Les séquelles sont dramatiques, la victime est en état végétatif chronique.

L'expertise médicale de la victime conclut à une incapacité permanente partielle de 99 %.

Par un arrêt du 15 janvier 2019, la Cour de cassation (chambre criminelle n° 17-86461) retient la responsabilité de l'anesthésiste pour faute caractérisée.

Le médecin anesthésiste qui laisse la patiente toujours placée sous anesthésie générale, sans surveillance par un personnel habilité commet une faute caractérisée et expose la victime à un risque d’une particulière gravité…

« qu’en laissant sa patiente, toujours placée sous anesthésie générale, sans surveillance par un personnel habilité au moment critique qu’est par nature le changement d’intervention, avec des mouvements de personnel, un changement de matériel induisant une baisse de vigilance, et une éventuelle mobilisation, Mme Y… (anesthésiste) a commis une faute caractérisée qui a exposé Mme B… à un risque d’une particulière gravité, inhérent à toute anesthésie générale, que tout médecin anesthésiste ne peut ignorer de par sa formation ;

"Attendu qu’en l’état de ces énonciations, d’où il résulte que les fautes caractérisées commises par Mme Y… ont contribué de façon certaine à créer la situation ayant permis la réalisation du dommage, nonobstant l‘imparfaite organisation des services qui ne peut être considérée comme la cause exclusive du dommage, les juges ne pouvant par ailleurs se prononcer sur les responsabilités éventuelles d’autres intervenants des agissements desquels ils n’étaient pas saisis, la cour d’appel a justifié sa décision ».

 

L'indemnisation des souffrances endurées contestée

Outre sa responsabilité médicale pour faute, la médecin anesthésiste contestait également l'indemnisation de 50.000 € allouée à la victime au titre du préjudice des 'souffrances endurées".

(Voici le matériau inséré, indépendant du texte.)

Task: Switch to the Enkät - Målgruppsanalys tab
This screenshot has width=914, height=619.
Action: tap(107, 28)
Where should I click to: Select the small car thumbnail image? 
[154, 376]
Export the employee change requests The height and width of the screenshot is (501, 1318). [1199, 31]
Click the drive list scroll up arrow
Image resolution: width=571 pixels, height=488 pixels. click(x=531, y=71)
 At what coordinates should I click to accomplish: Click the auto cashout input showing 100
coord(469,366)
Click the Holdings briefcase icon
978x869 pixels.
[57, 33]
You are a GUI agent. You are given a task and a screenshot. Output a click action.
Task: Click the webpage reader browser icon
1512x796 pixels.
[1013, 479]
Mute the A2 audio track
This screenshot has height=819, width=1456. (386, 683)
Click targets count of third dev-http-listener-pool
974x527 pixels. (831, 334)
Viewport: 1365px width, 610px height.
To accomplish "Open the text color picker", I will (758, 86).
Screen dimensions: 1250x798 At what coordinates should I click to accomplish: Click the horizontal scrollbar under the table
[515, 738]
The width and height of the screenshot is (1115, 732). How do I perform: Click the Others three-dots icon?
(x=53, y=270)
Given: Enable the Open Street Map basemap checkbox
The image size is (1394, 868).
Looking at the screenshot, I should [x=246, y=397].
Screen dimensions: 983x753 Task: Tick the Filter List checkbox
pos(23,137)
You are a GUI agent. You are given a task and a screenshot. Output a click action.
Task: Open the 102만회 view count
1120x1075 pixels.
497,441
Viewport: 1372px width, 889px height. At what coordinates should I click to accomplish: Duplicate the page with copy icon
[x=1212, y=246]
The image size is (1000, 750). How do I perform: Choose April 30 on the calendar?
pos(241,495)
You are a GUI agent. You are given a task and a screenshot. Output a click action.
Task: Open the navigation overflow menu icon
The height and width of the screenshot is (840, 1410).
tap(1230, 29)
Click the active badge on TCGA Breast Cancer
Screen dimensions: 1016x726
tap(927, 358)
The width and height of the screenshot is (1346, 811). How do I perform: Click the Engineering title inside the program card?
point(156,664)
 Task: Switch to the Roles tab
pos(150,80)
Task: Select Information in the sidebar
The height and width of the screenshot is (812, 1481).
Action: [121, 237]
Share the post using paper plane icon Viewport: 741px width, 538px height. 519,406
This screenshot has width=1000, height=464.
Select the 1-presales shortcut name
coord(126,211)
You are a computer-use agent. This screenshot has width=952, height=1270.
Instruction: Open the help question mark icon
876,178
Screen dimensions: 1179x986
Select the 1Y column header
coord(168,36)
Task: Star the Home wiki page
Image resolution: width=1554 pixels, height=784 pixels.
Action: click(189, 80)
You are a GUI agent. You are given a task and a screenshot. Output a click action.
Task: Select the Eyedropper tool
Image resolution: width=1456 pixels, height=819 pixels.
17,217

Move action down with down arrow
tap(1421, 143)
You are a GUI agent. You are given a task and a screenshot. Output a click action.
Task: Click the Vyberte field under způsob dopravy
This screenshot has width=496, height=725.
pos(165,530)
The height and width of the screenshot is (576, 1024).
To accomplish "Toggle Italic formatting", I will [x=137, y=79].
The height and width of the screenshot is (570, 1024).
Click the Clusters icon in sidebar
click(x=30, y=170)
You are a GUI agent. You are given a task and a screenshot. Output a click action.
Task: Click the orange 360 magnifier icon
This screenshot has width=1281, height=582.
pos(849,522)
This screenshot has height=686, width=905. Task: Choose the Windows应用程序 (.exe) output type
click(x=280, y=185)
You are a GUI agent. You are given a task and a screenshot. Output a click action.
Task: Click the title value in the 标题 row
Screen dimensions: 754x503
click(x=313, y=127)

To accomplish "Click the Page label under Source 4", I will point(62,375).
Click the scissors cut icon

Elle prétendait que la Cour d’appel ne pouvait se contredire « en ayant expressément constaté que la victime était placée sous anesthésie générale puis sous coma artificiel, ce qui impliquait nécessairement l’absence de toute douleur physique”.

L'indemnisation des souffrances endurées devaient ainsi être exclue.

La Cour de cassation rejette ce moyen du pourvoi :

"Attendu que l'état végétatif chronique de la victime d’un accident n’excluant aucun chef d’indemnisation, son préjudice doit être réparé dans tous ses éléments ;

D’où il suit que le moyen n’est pas fondé ».

La Haute juridiction confirme ainsi la jurisprudence en vigueur et préserve l'intégralité des droits des victimes en état végétatif.